22-05-2025
‘The American Game' Review: The Roots of Lacrosse
There are countless books that conflate the American character with various sports. To take two examples, consider Tom Stanton's 'Hank Aaron and the Home Run That Changed America' (2004), about the great slugger's record-breaking 715th dinger, and Sally Jenkins's 'The Real All Americans' (2007), about the Carlisle Indians football squad in the late 19th and early 20th centuries.
S.L. Price's 'The American Game' is about lacrosse, a sport that hasn't changed America but instead reflects changes in America. Once a niche pursuit, lacrosse is now a national passion—if not a national pastime—and Mr. Price makes a persuasive case that the sport is the true American game. Baseball and football can arguably trace roots to Great Britain (rounders and rugby). Lacrosse sprouted on North American soil.

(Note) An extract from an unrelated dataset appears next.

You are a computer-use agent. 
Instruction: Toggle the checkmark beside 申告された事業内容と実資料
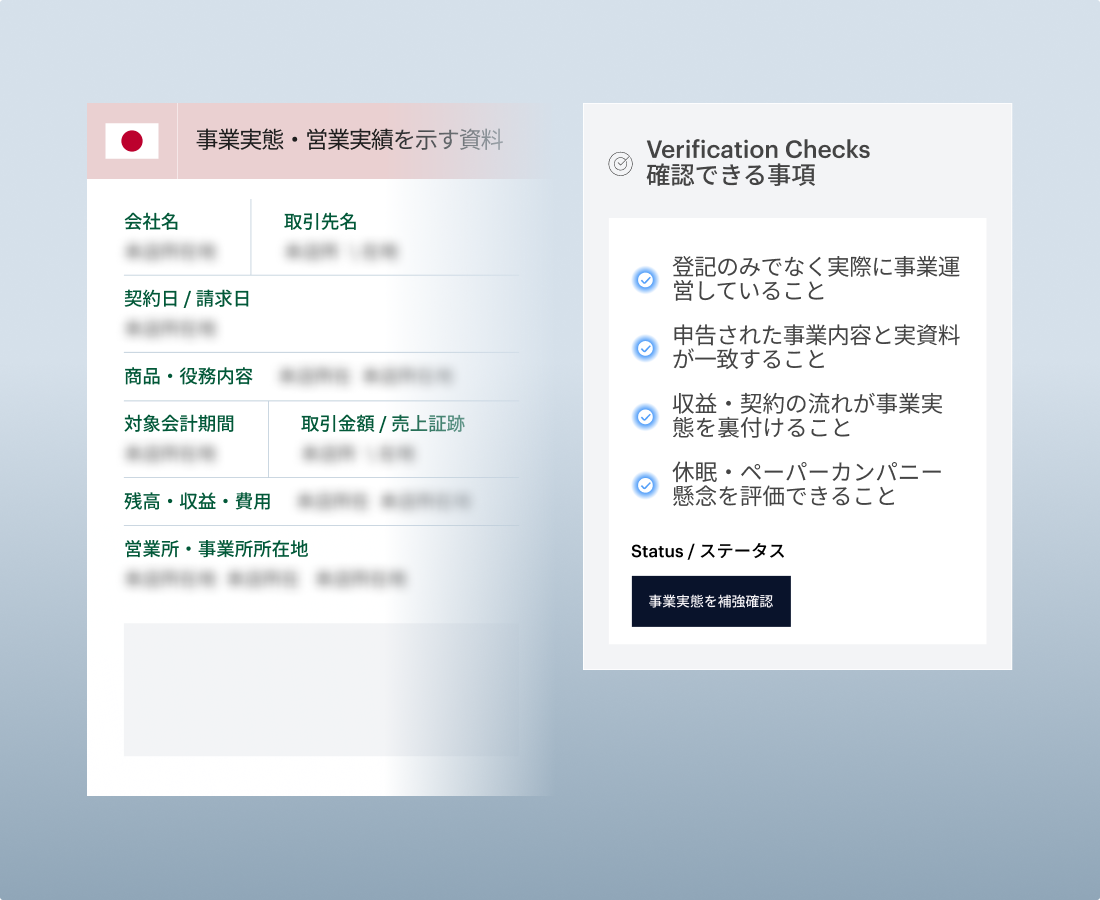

'On the one hand it is the most spiritual sport on Earth, a religious practice fashioned by Indigenous Americans to honor their god, heal their ailing and play in their heaven,' Mr. Price writes. 'On the other, it is the sport of Range Rovers and Vineyard Vines, a lifestyle with little on its mind beyond the right college, the next red cup of beer, and graduation into some slick-haired, big-money career.'
The conundrum at the center of Mr. Price's book and its ambitious title is how the word 'American' is defined. The author is not concerned with who won this collegiate championship or that international tournament. He explores the roots of lacrosse in the indigenous experience of North America before the continent acquired its name, and how the sport flourished on the huge landmass now home to the U.S. and Canada. Lacrosse is a complicated game. This is a complicated story.